Note that we simply got the top threads from a subreddit of interest. We could also use keywords to look for threads of interest, e.g.: find_thread_urls(keywords="cute kittens")
.
In some situations this could well be all you are after, but in most cases you'll probably want to parse these URLs and retrieve their metadata and comments. Here we go:
threads_contents <- get_thread_content(top_cats_urls$url[1:2]) # for the sake of simplicity
str(threads_contents$threads) # thread metadata
# 'data.frame': 2 obs. of 14 variables:
# $ url : chr "https://www.reddit.com/r/cats/comments/p4zwkx/this_went_on_for_over_5_min/" "https://www.reddit.com/r/cats/comments/p3no3t/found_this_friendly_stray_a_few_months_back_now/"

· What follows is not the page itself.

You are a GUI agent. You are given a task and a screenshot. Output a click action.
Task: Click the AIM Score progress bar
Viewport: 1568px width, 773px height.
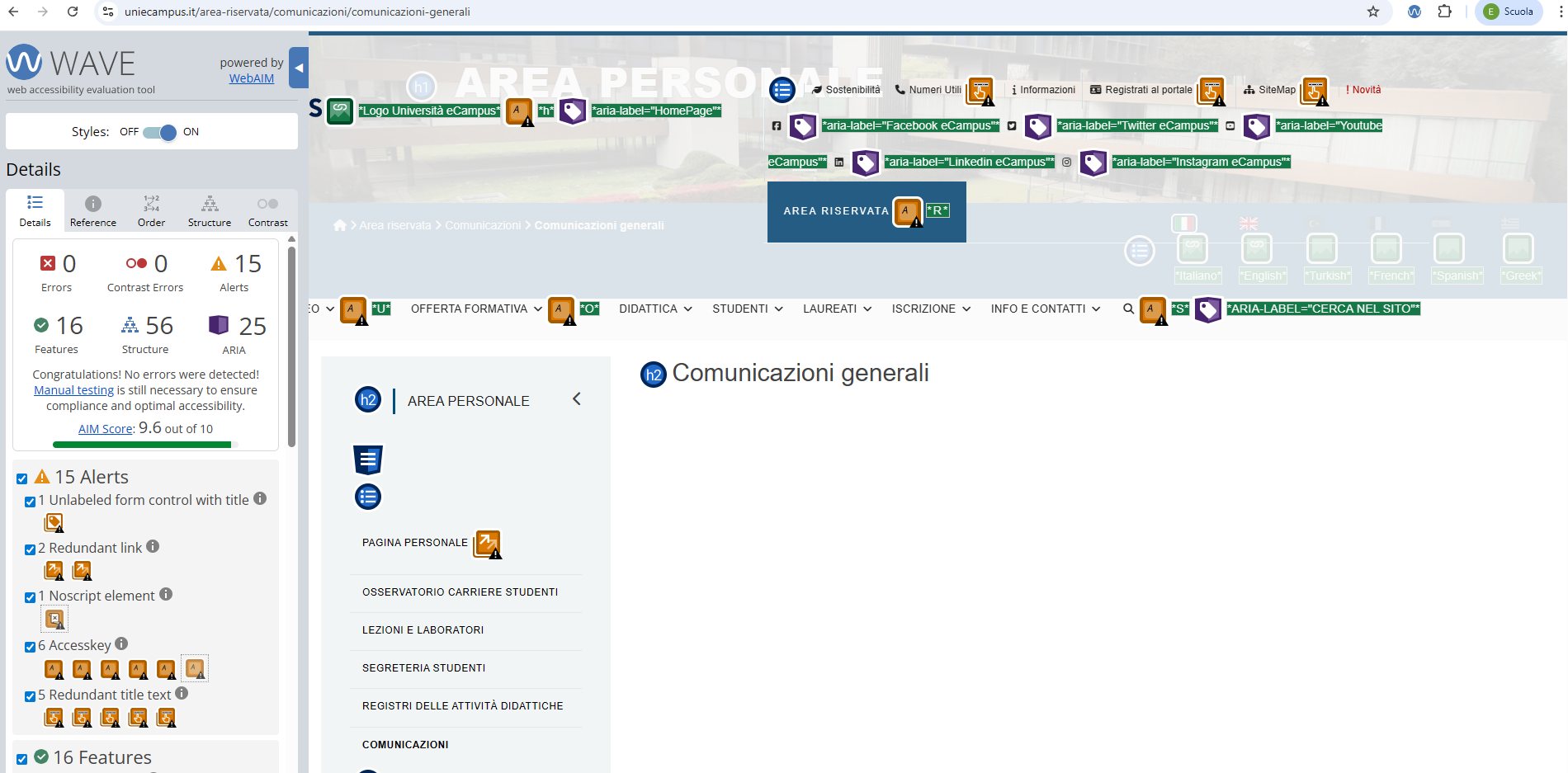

# $ author : chr "CasterQ" "Just2063"
# $ date : chr "2021-08-15" "2021-08-13"
# $ title : chr "This went on for over 5 min" "Found this friendly stray a few months back. Now she lives with me and is doing awesome but still doesn\031t ha"| __truncated__
# $ text : chr "" ""
# $ subreddit : chr "cats" "cats"
# $ score : num 320 322
# $ upvotes : num 320 322
# $ downvotes : num 0 0
# $ up_ratio : num 1 0.99
# $ total_awards_received: num 2 1
# $ golds : num 0 0
# $ cross_posts : num 0 0
# $ comments : num 12 121
str(threads_contents$comments)
# 'data.frame': 132 obs. of 9 variables:
# $ url : chr "https://www.reddit.com/r/cats/comments/p4zwkx/this_went_on_for_over_5_min/" "https://www.reddit.com/r/cats/comments/p4zwkx/this_went_on_for_over_5_min/" "https://www.reddit.com/r/cats/comments/p4zwkx/this_went_on_for_over_5_min/" "https://www.reddit.com/r/cats/comments/p4zwkx/this_went_on_for_over_5_min/" ...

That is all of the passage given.